Two weeks have passed since the Seattle Police Department announced what it must have hoped would be blockbuster news: a buy/bust operation executed with federal officials that tallied 403 drug arrests. Officers and agents for the Drug Enforcement Agency targeted the "open-air drug market," making undercover buys on sidewalks and alleys, then arresting the dealers. The big numbers looked impressive.

At the press conference, Special Agent in Charge Rodney Benson declared that this team had never made so many arrests. Not in New Orleans. Not in East St. Louis or East Cleveland. Not even in metropolitan Los Angeles.

In most cities, this news might earn applause. In Seattle the audience is harder to please.

Take Andrew Miller, chair of the Miller Park Neighborhood Association, who has his own method for measuring drug traffic: He walks from his Central District home down East Madison toward the Safeway. One early evening in mid-April—just when the sweeps that had targeted his neighborhood were nearing their conclusion—Miller was offered drugs by six people within the space of a block. Similar firsthand reports come from other "hot spots" targeted through buy/bust methods, such as University Avenue, Broadway, and Pioneer Square.
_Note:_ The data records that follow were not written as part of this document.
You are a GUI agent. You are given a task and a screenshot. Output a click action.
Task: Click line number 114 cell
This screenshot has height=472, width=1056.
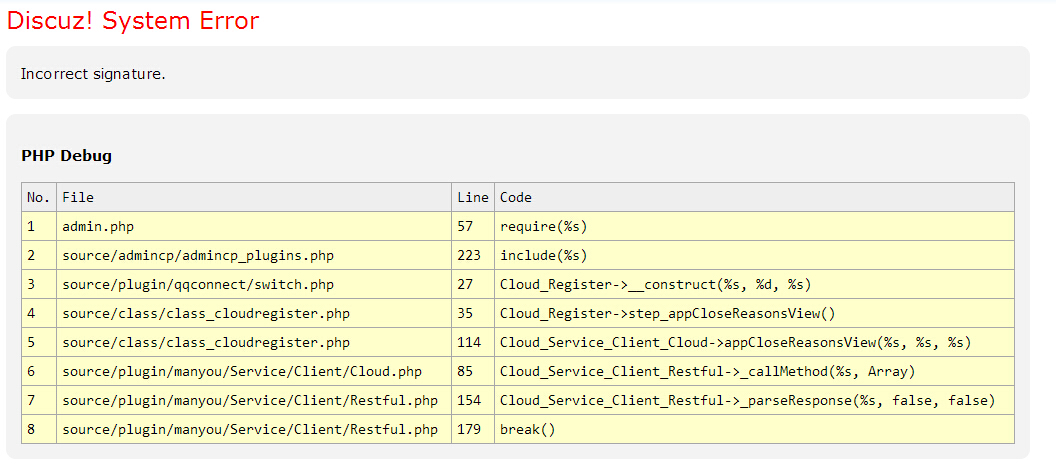pos(469,342)
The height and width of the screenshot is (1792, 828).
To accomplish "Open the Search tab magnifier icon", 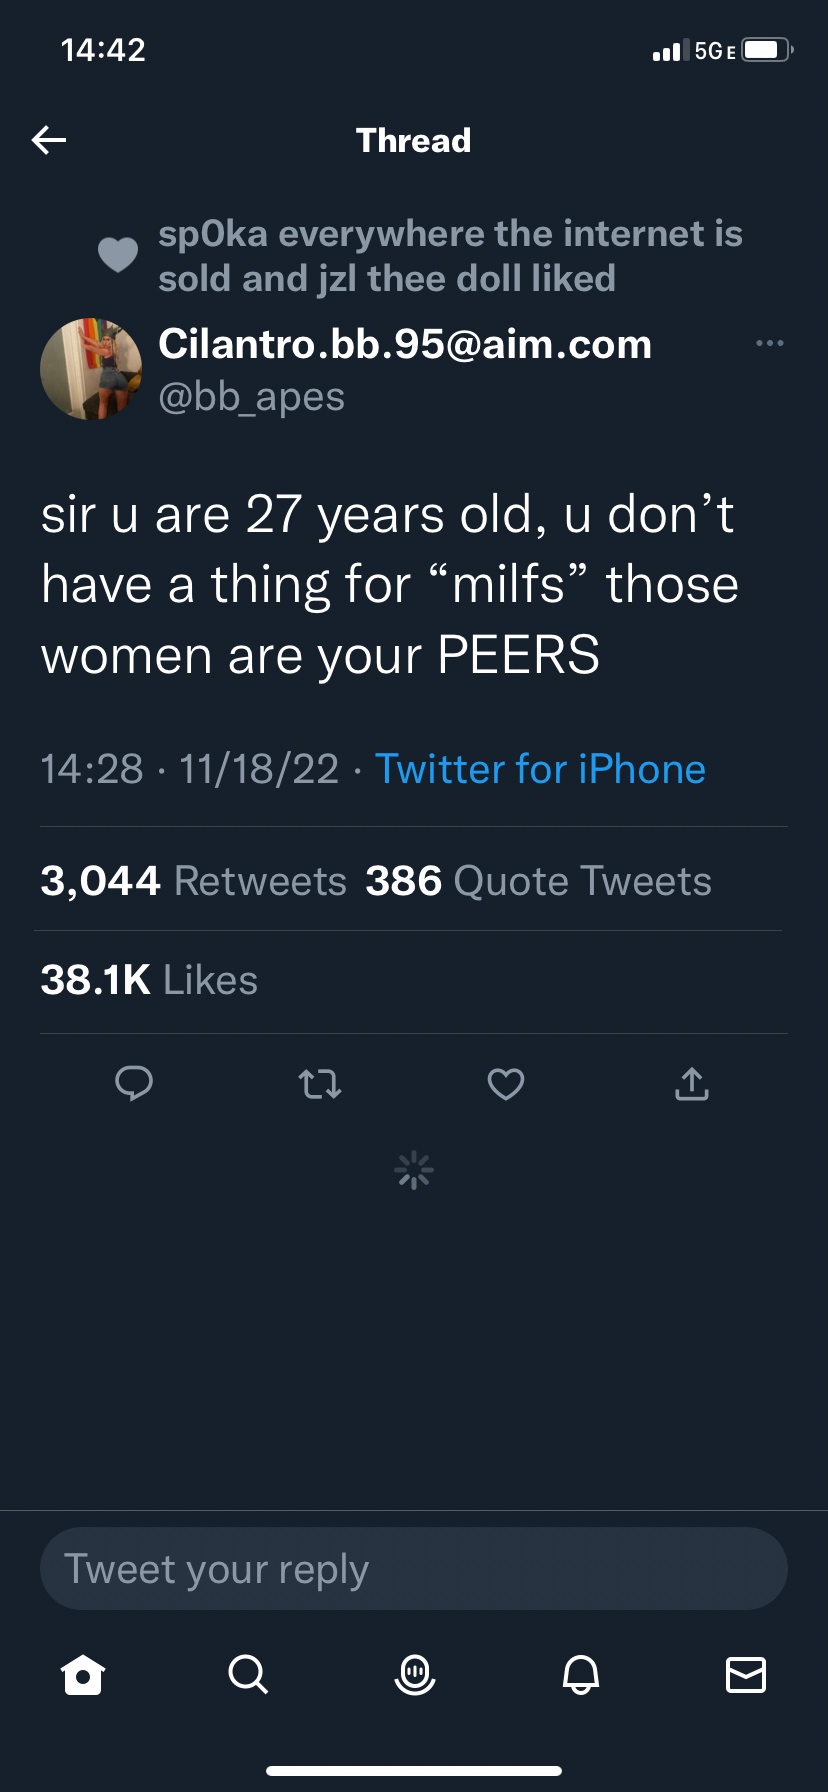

The drug-sweep announcement has been greeted with even more hostility in academic circles. "It's puzzling how this is being touted as this breakthrough that's going to change things," says Lisa Daugaard, a King County public defender and part of the Defender Association, which objects to the buy/bust method of drug enforcement.
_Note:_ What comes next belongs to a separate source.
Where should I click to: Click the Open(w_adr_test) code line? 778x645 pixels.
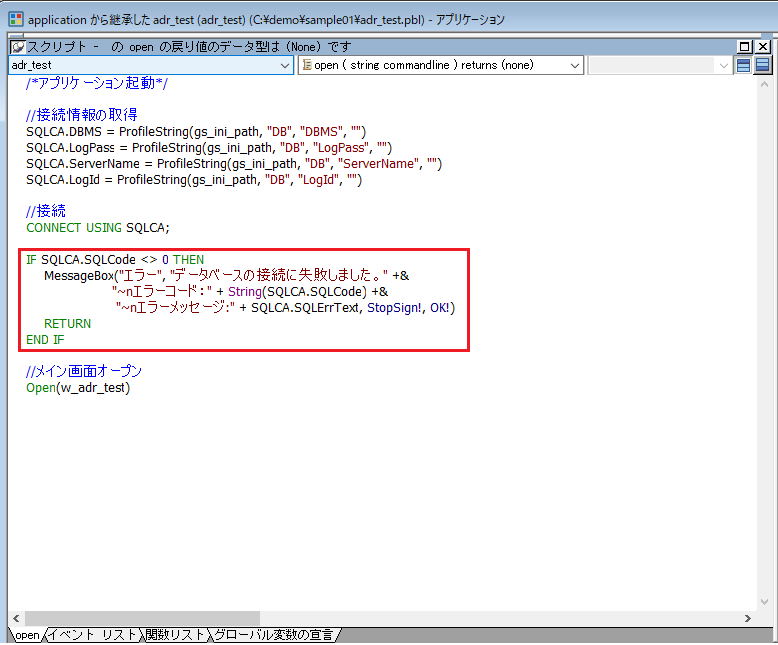click(78, 388)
Daugaard attended the May 18 press conference and could barely contain her frustration. She says the most recent methods of drug enforcement run counter to empirical evidence. "This is not a tactic that has—or can—work." Daugaard points to the disproportionate share of arrested suspects who are black and says it's a result of police hitting neighborhoods populated by black drug dealers harder than the ones ruled by white drug dealers.
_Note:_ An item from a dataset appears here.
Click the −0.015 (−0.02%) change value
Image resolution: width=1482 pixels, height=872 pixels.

"That's nonsense," responds Captain Steven Brown, commander of the department's narcotics section. "We're going where the crime is."

In presentations at community meetings, Brown explained how the department's new "Narcstat" approach tracks drug activity through citizen complaints and devotes more resources to those spots.

Though Brown says that the 403 arrests represent major progress against the Seattle drug trade, he concedes that "a high level of frustration" continues to exist among neighborhood folks.

No one, it seems, is happy with the drug-enforcement status quo. City Council President Nick Licata is pushing a program that would identify potential drug offenders in locations such as the Rainier Valley and connect them with social services before they become statistics in the criminal justice system. This treatment is expensive, but so is incarceration.

Early intervention and diversion are also themes in the report issued last May by the King County Bar Association, which based its conclusions on input from sources all along the criminal justice spectrum: police, Department of Corrections officials, social workers, and academics. The report incorporated the early effects of I-75, which made marijuana a low priority for law enforcement. The change did not lead to widespread public marijuana use. Perhaps less Draconian enforcement of other drug laws would have a similarly mild effect, while at the same time sparing young people from felony records that could disrupt their futures and strain the prison system. I-75, the report says, "provides an example of reducing harms, or costs, associated with the use of recreational drugs."

King County's Drug Diversion Court also minimizes that damage. It allows low-level offenders to choose treatment, and the results have been positive. Capt. Brown says roughly a quarter of those arrested in his recent sweep will go through drug court. But Brown says that it's not a choice between either treating drug dealers and offenders or arresting them. He says the city needs to do both.

On the other hand, for all its drug activity, Seattle still rates low on violent crime. Neighbors who attend community meetings speak of drugs mostly as a nuisance. That would seem to suggest there's less political pressure for policymakers to go after big, fast (and, according to critics, misleading) results like the ones recently announced.